PEP 722: Dependency specification for single-file scripts

DavidCEllis · August 15, 2023, 4:45pm

Part of the goal for my use case is that if the tool is fast enough then I don’t need to build an environment with the dependencies as the developer. I’m not sure there’s much to win with mtime caching over parsing the current block (it takes something like 0.2ms to actually parse) and it’s not going to allow me to share environments between scripts with the same dependencies.

I’m using python -Ximporttime -c "import tomllib" it gives a nice breakdown of all of the modules being pulled in on import. I’m also using hyperfine for rough timing including the time taken for python to launch.

I’m fairly sure that your command imports it once and then just looks it up in sys.modules for every subsequent iteration.

jamestwebber · August 15, 2023, 4:54pm

I was thinking you could parse on any cache miss, and then cache the link from script to env.
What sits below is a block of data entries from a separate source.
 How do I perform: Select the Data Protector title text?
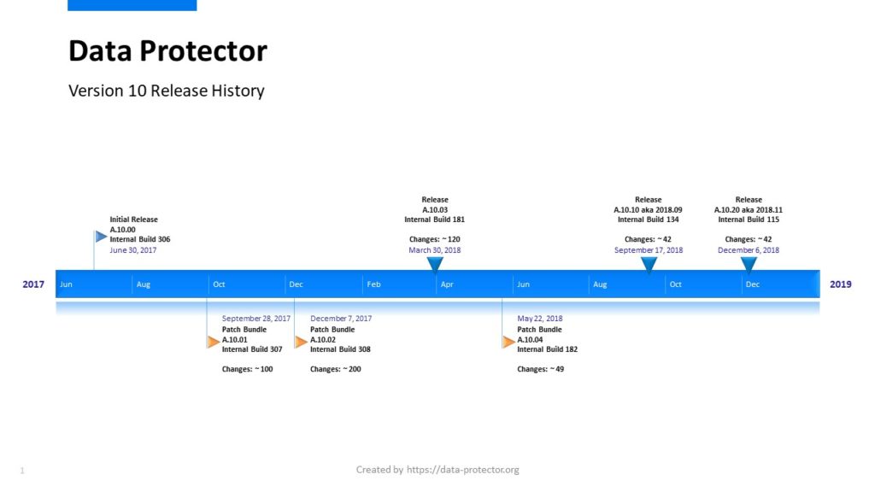(167, 51)
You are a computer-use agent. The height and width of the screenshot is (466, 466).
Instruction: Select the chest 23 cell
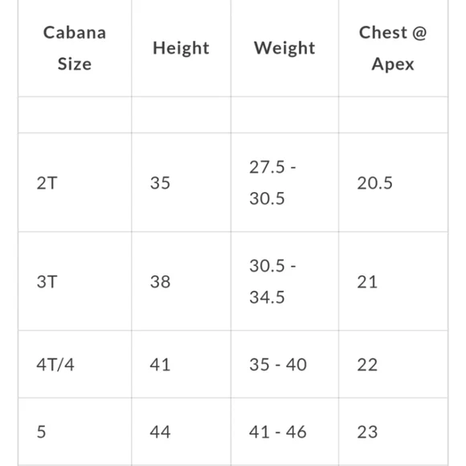[x=393, y=431]
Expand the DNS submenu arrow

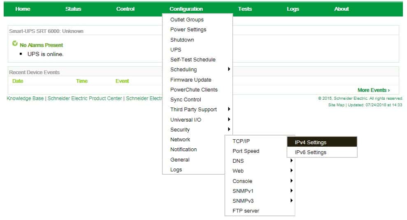click(x=291, y=161)
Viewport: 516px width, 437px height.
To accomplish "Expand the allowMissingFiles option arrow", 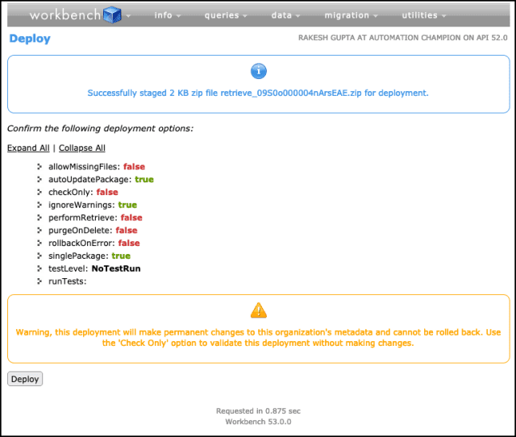I will click(39, 167).
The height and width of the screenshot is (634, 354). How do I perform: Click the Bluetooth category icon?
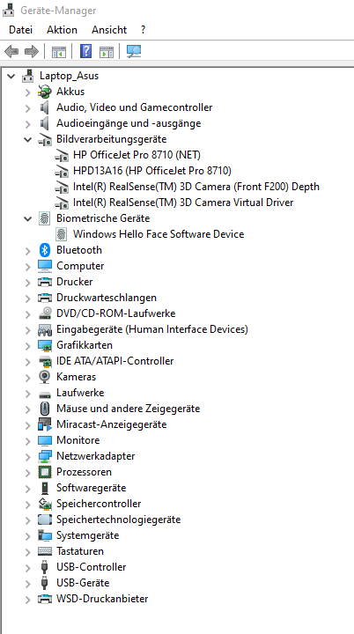(45, 250)
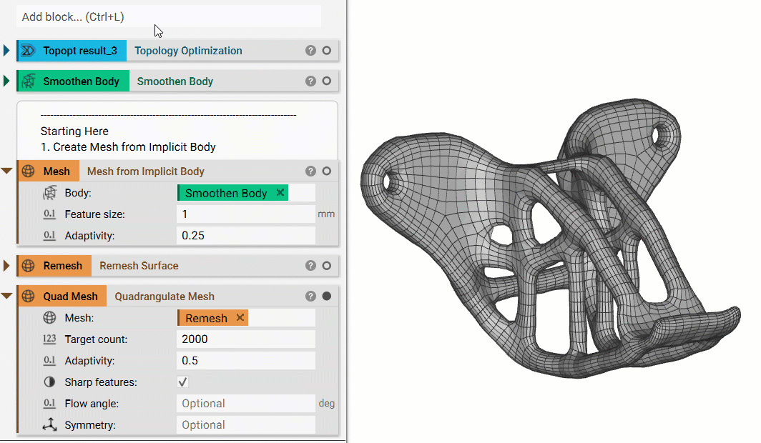Remove the Smoothen Body input from Body field
Image resolution: width=761 pixels, height=443 pixels.
point(280,192)
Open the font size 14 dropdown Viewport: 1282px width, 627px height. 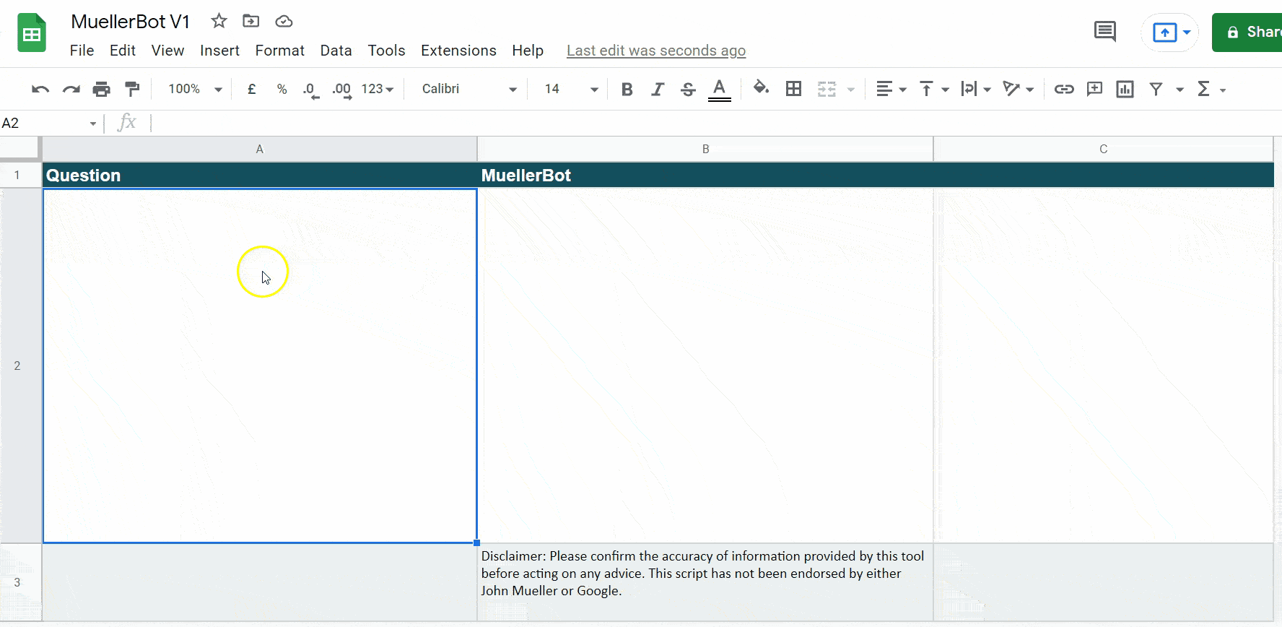(x=571, y=89)

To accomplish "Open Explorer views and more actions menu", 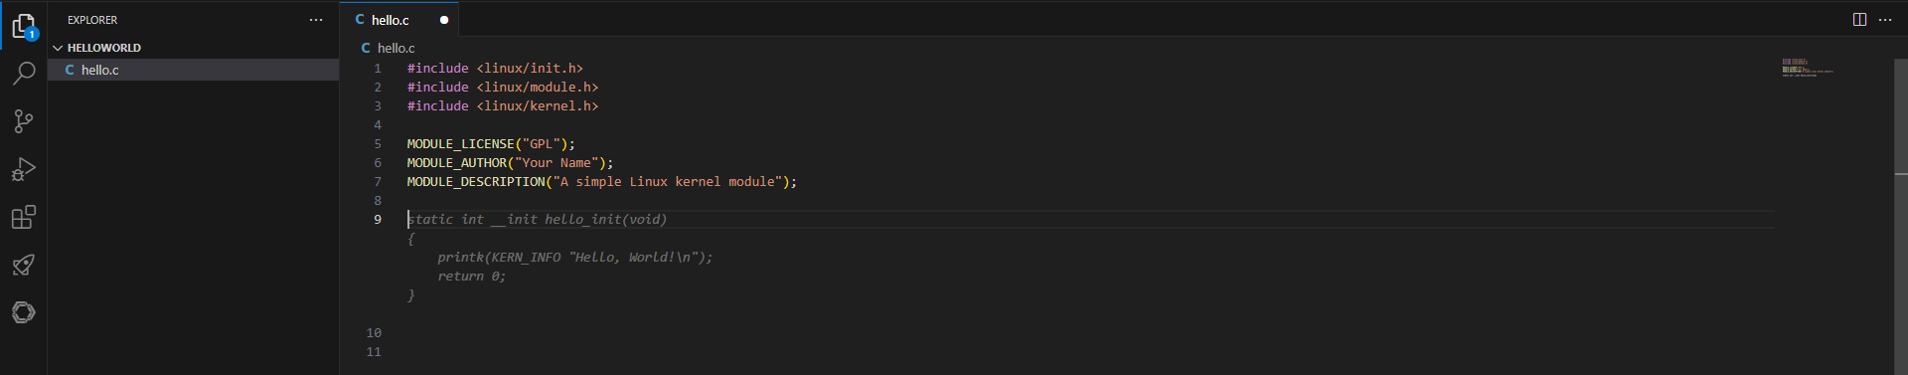I will [x=316, y=20].
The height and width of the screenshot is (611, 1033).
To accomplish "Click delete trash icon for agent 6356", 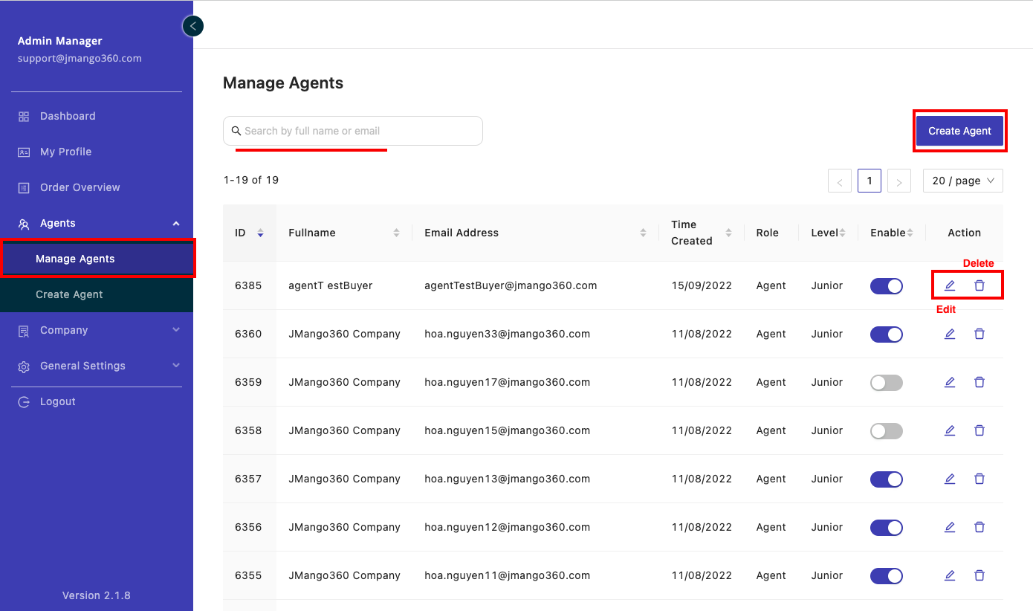I will click(x=979, y=527).
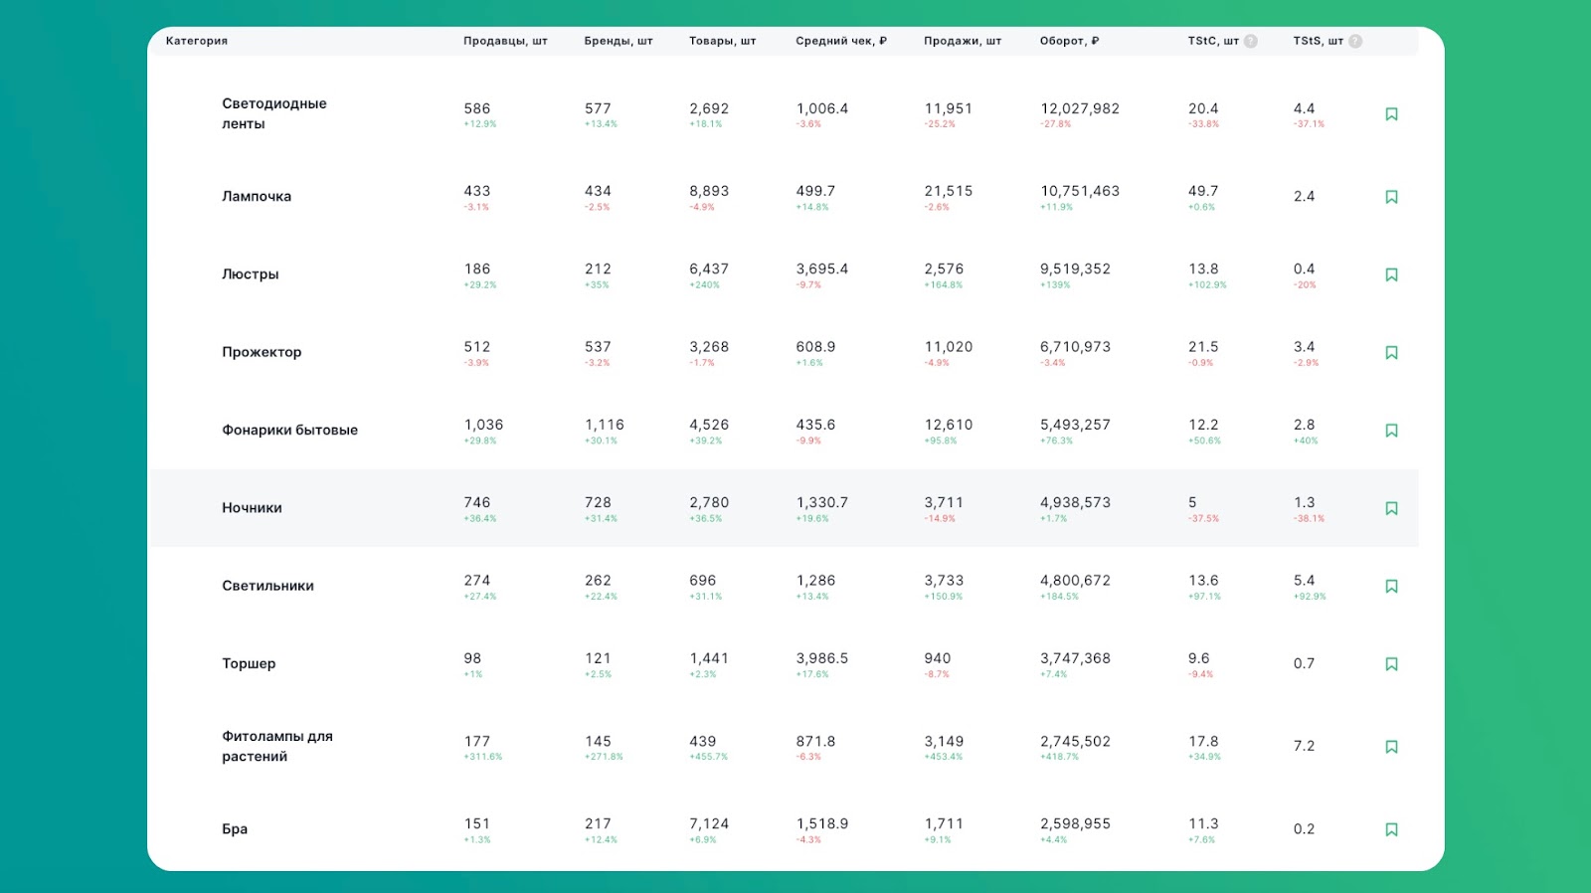Bookmark the Люстры category row
This screenshot has width=1591, height=893.
1391,274
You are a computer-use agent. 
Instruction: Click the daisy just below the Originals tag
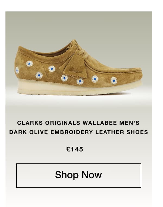80,81
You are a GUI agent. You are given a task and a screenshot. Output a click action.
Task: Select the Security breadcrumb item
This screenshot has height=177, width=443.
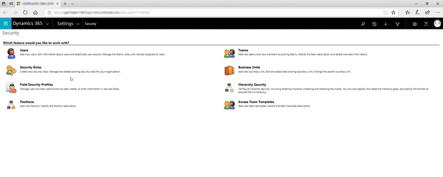click(91, 24)
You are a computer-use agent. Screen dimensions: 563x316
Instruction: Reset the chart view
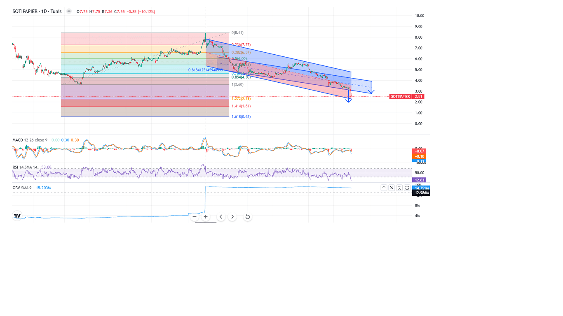click(247, 217)
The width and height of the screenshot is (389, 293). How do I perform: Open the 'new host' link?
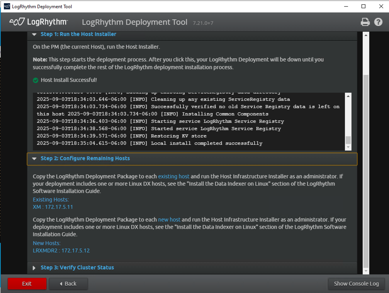point(169,220)
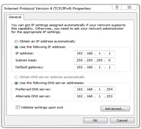141x129 pixels.
Task: Click the 254 octet of Preferred DNS
Action: [109, 89]
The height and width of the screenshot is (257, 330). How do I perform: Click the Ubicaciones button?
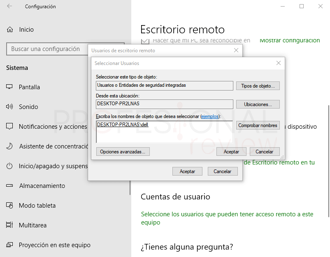[258, 104]
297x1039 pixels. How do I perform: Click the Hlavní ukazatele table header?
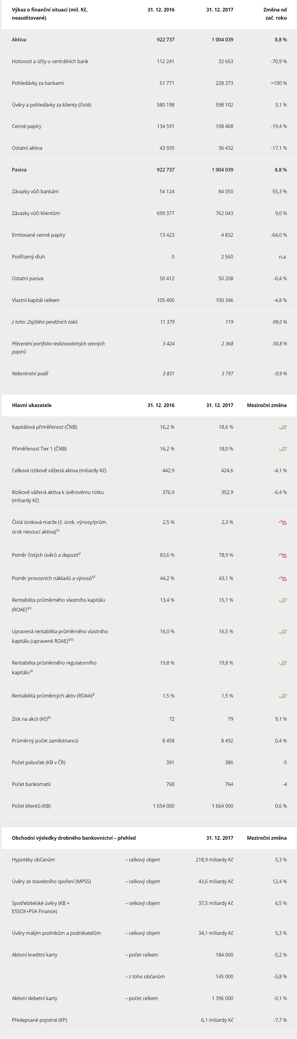pyautogui.click(x=32, y=405)
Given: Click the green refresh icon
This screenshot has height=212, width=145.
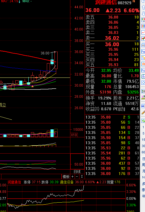Looking at the screenshot, I should tap(143, 121).
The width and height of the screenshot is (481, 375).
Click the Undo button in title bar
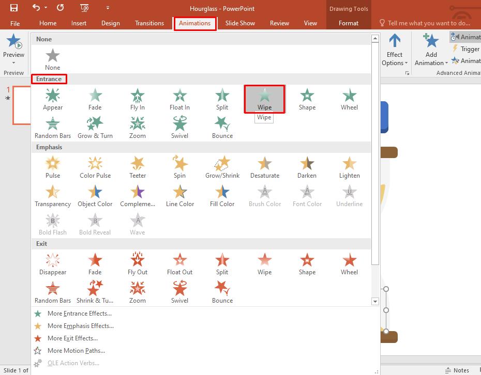[x=36, y=8]
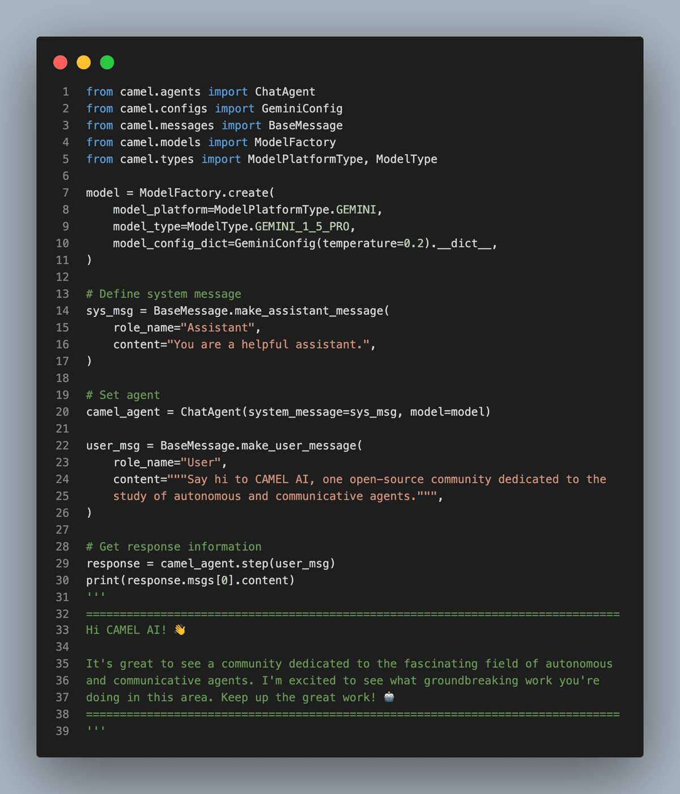Click the GeminiConfig import on line 2

click(301, 109)
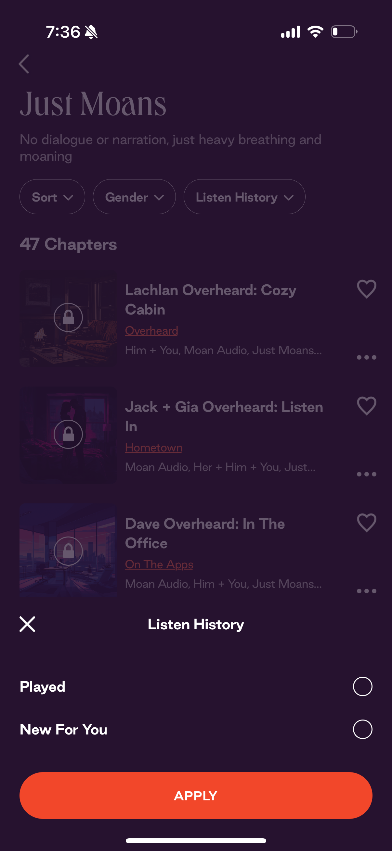Favorite Jack + Gia Overheard with heart
The width and height of the screenshot is (392, 851).
coord(367,406)
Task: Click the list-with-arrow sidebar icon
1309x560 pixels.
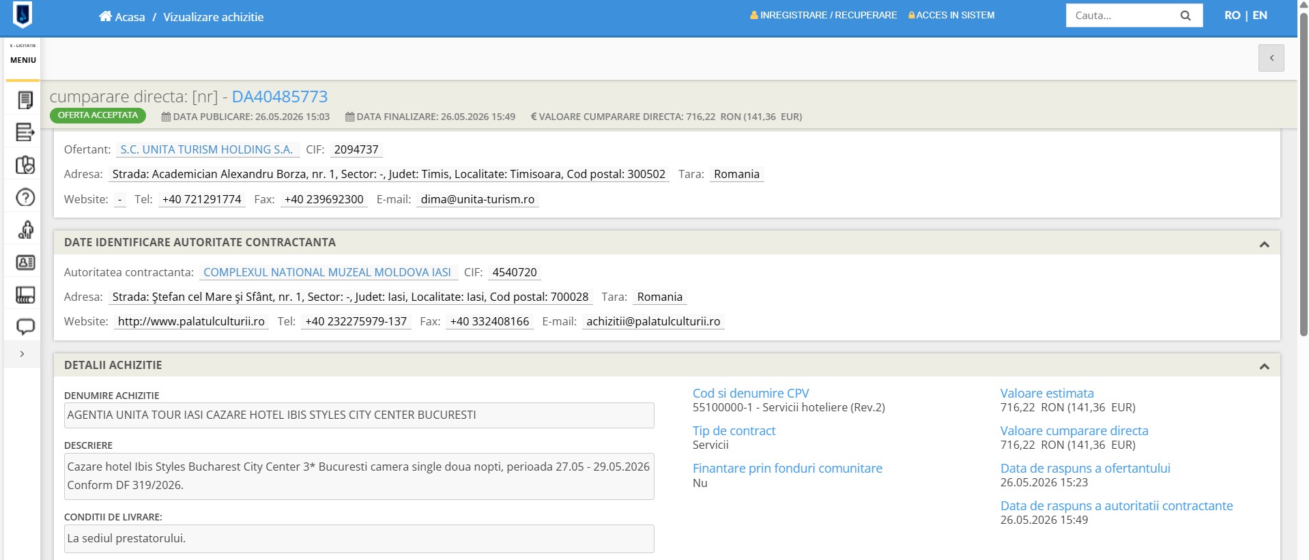Action: (25, 132)
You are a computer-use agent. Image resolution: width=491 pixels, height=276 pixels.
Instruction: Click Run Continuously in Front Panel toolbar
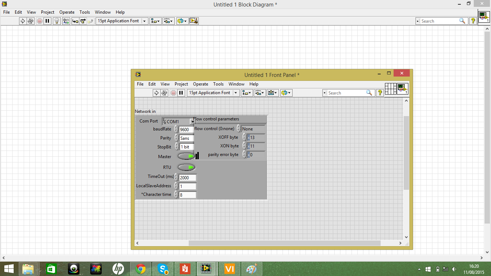pyautogui.click(x=164, y=93)
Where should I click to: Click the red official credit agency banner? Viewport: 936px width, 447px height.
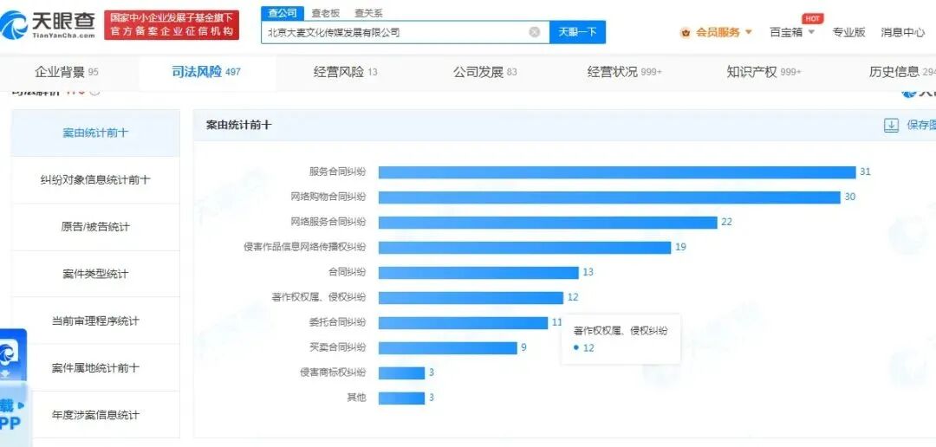pyautogui.click(x=172, y=25)

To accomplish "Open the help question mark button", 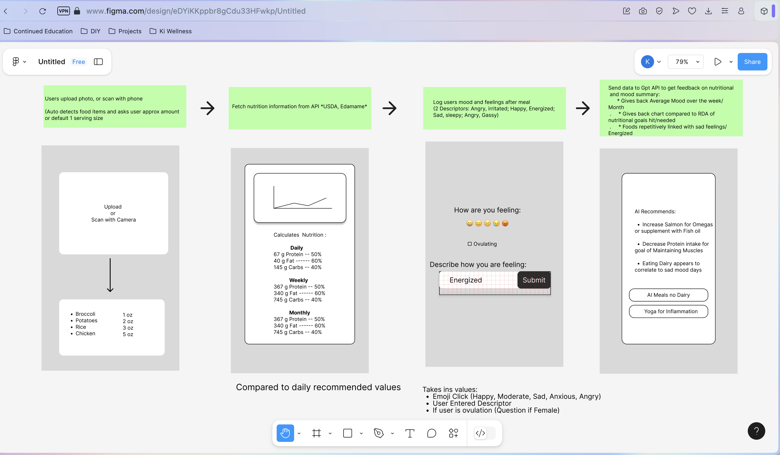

So if you parse a new script’s requirements and already have a compatible environment, you could re-use it and save that link.

I don’t know if this is a viable design in your case, just seemed like something I’d want to do if startup time was a concern here.

ofek · August 15, 2023, 4:56pm

I always do the following (and run it a few times):

python -m timeit -n 1 -r 1 "import ..."

jeanas · August 15, 2023, 5:15pm

You could simply cache a file path => TOML string dict if that is the approach you choose.

Case in point. After installing pytomlpp in a venv, I can observe a startup time that is about twice as much as the time to start Python itself, which is in line with your argument.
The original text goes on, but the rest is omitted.